▽
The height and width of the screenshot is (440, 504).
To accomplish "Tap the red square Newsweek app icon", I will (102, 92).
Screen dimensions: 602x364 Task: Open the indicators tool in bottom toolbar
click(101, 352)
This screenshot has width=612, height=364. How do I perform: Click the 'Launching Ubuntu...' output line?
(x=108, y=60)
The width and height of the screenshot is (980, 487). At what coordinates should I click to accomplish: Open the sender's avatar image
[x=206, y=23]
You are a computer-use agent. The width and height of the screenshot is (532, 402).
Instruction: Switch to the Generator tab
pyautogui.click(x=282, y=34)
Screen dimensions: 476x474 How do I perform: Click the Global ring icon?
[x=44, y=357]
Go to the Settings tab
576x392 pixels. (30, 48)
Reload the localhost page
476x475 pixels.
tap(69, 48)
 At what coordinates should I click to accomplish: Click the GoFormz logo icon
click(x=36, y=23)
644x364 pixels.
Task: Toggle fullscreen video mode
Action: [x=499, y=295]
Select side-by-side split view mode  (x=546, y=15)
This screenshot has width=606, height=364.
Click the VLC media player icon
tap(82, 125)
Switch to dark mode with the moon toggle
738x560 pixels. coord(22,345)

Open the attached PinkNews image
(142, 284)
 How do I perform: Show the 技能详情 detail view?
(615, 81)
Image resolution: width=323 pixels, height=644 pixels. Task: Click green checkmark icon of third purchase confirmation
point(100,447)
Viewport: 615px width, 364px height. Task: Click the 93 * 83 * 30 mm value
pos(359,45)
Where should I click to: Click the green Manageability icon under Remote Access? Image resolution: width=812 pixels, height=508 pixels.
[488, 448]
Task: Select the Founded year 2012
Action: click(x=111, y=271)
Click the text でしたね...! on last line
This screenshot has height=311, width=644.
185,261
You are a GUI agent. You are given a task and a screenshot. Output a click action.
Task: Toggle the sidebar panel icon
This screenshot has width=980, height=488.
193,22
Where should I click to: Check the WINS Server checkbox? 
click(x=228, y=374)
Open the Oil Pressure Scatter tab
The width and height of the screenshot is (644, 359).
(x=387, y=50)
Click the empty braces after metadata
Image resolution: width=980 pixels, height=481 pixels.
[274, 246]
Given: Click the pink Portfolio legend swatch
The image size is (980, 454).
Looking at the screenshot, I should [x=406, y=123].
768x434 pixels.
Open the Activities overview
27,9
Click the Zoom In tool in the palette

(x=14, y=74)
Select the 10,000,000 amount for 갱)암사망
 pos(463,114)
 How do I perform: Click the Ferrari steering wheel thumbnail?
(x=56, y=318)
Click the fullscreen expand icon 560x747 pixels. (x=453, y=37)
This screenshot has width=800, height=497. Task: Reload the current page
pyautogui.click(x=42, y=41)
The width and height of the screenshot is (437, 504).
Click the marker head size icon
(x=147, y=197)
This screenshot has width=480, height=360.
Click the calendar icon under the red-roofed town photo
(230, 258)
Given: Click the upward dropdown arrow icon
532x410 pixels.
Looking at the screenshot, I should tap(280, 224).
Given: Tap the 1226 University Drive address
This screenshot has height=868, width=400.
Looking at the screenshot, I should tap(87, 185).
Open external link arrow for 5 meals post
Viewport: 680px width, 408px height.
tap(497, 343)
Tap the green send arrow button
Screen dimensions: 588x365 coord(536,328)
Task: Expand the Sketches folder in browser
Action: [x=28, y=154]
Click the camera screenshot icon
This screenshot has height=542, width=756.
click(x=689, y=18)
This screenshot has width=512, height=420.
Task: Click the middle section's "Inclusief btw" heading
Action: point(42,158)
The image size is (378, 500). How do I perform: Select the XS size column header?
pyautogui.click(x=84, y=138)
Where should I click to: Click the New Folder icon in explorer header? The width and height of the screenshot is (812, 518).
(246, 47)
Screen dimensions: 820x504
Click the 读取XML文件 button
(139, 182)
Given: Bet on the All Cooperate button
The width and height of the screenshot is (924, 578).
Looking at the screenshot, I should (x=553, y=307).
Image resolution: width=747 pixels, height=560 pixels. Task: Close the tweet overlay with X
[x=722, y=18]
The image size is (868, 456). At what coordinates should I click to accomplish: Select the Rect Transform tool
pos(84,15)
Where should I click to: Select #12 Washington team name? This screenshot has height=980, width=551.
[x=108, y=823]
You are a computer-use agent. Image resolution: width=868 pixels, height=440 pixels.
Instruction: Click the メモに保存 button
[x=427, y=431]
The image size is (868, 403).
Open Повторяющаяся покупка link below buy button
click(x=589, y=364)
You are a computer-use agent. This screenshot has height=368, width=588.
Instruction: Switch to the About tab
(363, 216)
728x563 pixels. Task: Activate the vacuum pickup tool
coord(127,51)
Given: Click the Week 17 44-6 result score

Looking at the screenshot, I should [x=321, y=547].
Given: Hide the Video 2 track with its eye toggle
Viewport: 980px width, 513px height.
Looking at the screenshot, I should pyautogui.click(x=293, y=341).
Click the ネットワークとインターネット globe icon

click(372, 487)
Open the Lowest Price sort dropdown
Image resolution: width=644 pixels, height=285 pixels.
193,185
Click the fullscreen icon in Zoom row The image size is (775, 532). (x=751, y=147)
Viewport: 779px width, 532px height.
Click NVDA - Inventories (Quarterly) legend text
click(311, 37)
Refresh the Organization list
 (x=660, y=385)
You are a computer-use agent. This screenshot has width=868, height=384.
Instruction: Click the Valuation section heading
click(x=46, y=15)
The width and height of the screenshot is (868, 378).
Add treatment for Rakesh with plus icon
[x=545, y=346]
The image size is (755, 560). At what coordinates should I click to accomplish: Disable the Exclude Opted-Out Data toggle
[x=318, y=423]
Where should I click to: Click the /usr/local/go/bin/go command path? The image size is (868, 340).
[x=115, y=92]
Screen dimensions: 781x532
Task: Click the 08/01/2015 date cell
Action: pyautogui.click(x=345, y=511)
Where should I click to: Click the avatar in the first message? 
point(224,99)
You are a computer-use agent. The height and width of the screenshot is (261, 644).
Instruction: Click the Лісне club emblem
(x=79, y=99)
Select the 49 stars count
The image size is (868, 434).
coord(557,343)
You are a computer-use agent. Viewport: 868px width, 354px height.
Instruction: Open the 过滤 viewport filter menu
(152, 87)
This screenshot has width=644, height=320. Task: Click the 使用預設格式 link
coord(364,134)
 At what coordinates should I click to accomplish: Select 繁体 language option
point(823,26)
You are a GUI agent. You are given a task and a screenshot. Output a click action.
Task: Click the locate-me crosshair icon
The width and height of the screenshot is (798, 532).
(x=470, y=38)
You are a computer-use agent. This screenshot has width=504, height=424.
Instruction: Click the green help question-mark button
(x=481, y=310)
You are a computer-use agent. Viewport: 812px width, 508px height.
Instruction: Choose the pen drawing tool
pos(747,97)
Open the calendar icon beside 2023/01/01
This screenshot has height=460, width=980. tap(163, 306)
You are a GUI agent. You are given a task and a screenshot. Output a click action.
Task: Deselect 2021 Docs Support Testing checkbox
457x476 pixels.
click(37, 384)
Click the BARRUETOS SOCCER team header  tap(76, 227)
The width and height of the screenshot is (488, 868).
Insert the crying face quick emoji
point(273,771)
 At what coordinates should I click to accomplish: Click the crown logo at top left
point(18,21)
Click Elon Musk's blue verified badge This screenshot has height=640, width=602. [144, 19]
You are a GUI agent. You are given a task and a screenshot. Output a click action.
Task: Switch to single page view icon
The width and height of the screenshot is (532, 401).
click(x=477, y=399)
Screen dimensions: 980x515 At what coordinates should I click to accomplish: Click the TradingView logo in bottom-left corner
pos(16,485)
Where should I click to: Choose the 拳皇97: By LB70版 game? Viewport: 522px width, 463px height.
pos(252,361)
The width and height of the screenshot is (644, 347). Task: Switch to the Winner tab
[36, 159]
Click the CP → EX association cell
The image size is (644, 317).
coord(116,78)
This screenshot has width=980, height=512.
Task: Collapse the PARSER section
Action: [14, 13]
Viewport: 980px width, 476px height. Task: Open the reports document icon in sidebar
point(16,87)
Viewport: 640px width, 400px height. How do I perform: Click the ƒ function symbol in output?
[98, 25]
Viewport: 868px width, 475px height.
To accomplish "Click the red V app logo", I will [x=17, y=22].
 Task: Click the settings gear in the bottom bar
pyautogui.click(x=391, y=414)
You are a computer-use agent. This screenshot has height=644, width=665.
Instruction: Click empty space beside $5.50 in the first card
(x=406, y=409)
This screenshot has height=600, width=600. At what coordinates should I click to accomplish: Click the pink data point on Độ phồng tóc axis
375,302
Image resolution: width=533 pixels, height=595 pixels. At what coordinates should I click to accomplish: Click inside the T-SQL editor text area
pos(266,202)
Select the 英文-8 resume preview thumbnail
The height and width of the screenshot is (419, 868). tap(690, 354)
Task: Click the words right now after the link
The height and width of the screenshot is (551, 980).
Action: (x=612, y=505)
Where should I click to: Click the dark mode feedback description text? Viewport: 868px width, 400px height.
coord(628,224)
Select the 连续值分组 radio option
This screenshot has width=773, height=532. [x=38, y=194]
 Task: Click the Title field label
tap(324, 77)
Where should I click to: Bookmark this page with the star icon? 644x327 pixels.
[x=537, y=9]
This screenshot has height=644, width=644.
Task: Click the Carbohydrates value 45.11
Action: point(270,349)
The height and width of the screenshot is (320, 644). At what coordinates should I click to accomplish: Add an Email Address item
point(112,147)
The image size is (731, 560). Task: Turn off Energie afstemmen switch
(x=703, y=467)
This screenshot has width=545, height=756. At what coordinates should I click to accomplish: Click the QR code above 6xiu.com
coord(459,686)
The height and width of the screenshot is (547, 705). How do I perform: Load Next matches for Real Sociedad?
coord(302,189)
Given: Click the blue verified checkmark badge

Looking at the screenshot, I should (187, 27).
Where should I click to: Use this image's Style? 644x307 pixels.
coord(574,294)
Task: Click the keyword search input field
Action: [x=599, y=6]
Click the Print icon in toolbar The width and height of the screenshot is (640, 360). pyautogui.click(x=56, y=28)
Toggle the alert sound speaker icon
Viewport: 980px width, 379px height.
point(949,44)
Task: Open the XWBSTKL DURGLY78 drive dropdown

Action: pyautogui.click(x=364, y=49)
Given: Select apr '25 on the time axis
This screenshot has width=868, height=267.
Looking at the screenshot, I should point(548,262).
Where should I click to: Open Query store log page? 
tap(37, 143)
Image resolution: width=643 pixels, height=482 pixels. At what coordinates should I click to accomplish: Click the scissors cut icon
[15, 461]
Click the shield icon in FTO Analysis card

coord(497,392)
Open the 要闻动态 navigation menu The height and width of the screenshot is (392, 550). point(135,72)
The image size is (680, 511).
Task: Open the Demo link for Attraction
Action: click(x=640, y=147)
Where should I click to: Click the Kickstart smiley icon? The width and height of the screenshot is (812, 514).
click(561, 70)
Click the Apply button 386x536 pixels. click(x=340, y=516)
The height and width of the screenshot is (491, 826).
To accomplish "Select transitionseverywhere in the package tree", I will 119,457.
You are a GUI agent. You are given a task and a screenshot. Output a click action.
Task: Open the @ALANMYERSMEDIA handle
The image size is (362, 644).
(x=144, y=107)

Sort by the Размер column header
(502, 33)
△
[Problem requirements] The lines you need are those holding the word "computer"; copy each of them from the material above.

[Output for this exercise]
You are a computer-use agent. The width and height of the screenshot is (532, 402).
You are a computer-use agent. Image resolution: width=868 pixels, height=440 pixels.
You are a computer-use agent. This screenshot has height=368, width=588.
You are a computer-use agent. This screenshot has width=868, height=384.
You are a computer-use agent. The height and width of the screenshot is (261, 644).
You are a computer-use agent. Viewport: 868px width, 354px height.
You are a computer-use agent. This screenshot has width=504, height=424.
You are a computer-use agent. Viewport: 812px width, 508px height.
You are a computer-use agent. This screenshot has height=644, width=665.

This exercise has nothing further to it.